Por cuanto convirtieron la gloria de su ornamento en soberbia, e hicieron de ello las imágenes de sus abominables ídolos, por eso se lo convertí en cosa repugnante».

– Ezequiel 7:20.

Uno de los principales reclamos que Dios hace a Israel a través del profeta Ezequiel es éste. Aquello que Dios le dio en gracia, y que lo distinguió de otros pueblos, el hombre lo ha convertido en soberbia.

¿Cuándo sube la soberbia al corazón del hijo de Dios? Cuando olvida cómo era antes de ser embellecido por Dios, cuando olvida en qué punto estaba cuando Dios le recibió a misericordia.

Los dones de Dios son tan preciosos, y transforman de tal manera la vida de un hombre, que el que ayer era un pobre perdido, hoy es un hijo de rey; el que ayer estaba en el estercolero, hoy es sentado junto a los príncipes. La magnificencia presente hace olvidar la indigencia de ayer. Entonces, en ese arranque de locura, en ese desvarío del corazón engrosado, el creyente piensa que él es lo que es por mérito propio, que siempre fue así, que nada le debe a nadie.

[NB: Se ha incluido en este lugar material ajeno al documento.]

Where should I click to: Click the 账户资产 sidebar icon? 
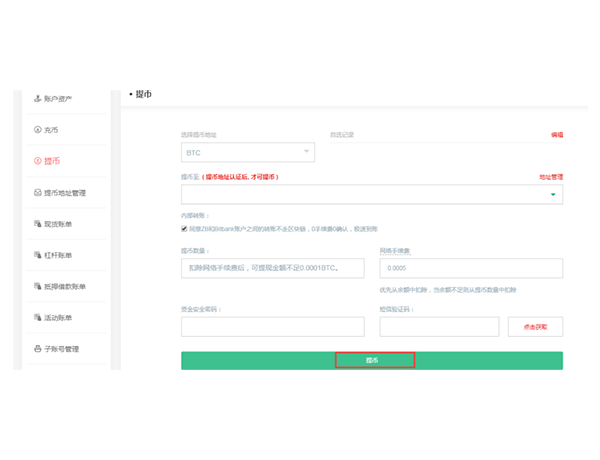[37, 99]
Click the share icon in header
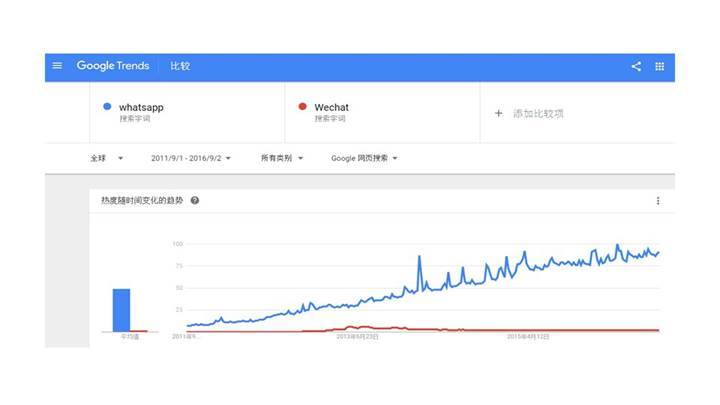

Dios ha adornado a sus hijos, y lo ha hecho hermosamente. ¡Cuánta diferencia hay entre el antes y después de conocer al Señor! Los que ayer eran indigentes, hoy tienen un buen pasar; los que ayer eran seres solitarios, sin rumbo ni destino, hoy gozan del reconocimiento de muchos. Los que ayer eran hombres desahuciados, sin posibilidad de arreglo, hoy lucen verdaderamente honorables.

Ahora ellos miran a los grandes del mundo, y quieren imitarlos. Se rodean de una elegancia postiza, de una absurda parafernalia, que no logra ocultar del todo sus pobres orígenes. El ornamento de Dios se ha convertido, en ellos, en soberbia. Y entonces se fabrican ídolos que ellos adoran y obligan a otros a adorar. Fundan organizaciones, crean sistemas, diseñan grandes obras que perpetúen su nombre. Y entonces aquello se transforma en un fetiche sacrosanto que nadie puede tocar, que nadie debe cuestionar.

Laodicea –el Israel de Ezequiel– es un monumento a la soberbia, un catafalco de realidades espirituales. Lo que ayer tenía (humildad, riqueza espiritual, verdadera revelación y servicio), hoy está muerto. Queda solo el nombre, y las cenizas. A lo más, llega a ser un vanidoso y triste museo.

Cuando Ezequiel escribió estas palabras, la suerte de Israel ya estaba echada. El cautiverio babilónico ya había comenzado. Y ahora Ezequiel pasa revista a los ‘por qué’, para que nunca más se vuelvan a repetir en la historia. Sin embargo, la historia se repite, una y otra vez, hasta hoy. Lo que ayer hizo mal Israel, lo hace mal hoy la cristiandad.

Grandes obras, mucha fastuosidad, gran apariencia exterior, oropel vano y deslumbrador, pero muy poco o nada de realidad espiritual. ¡Ah, si volviéramos a la sencillez de los primeros días, a la emoción viva del amor primero! Muchos hoy quisieran hacerlo, pero no pueden: son esclavos de sus propias obras, están presos en sus propias cárceles. Jerusalén está cautiva.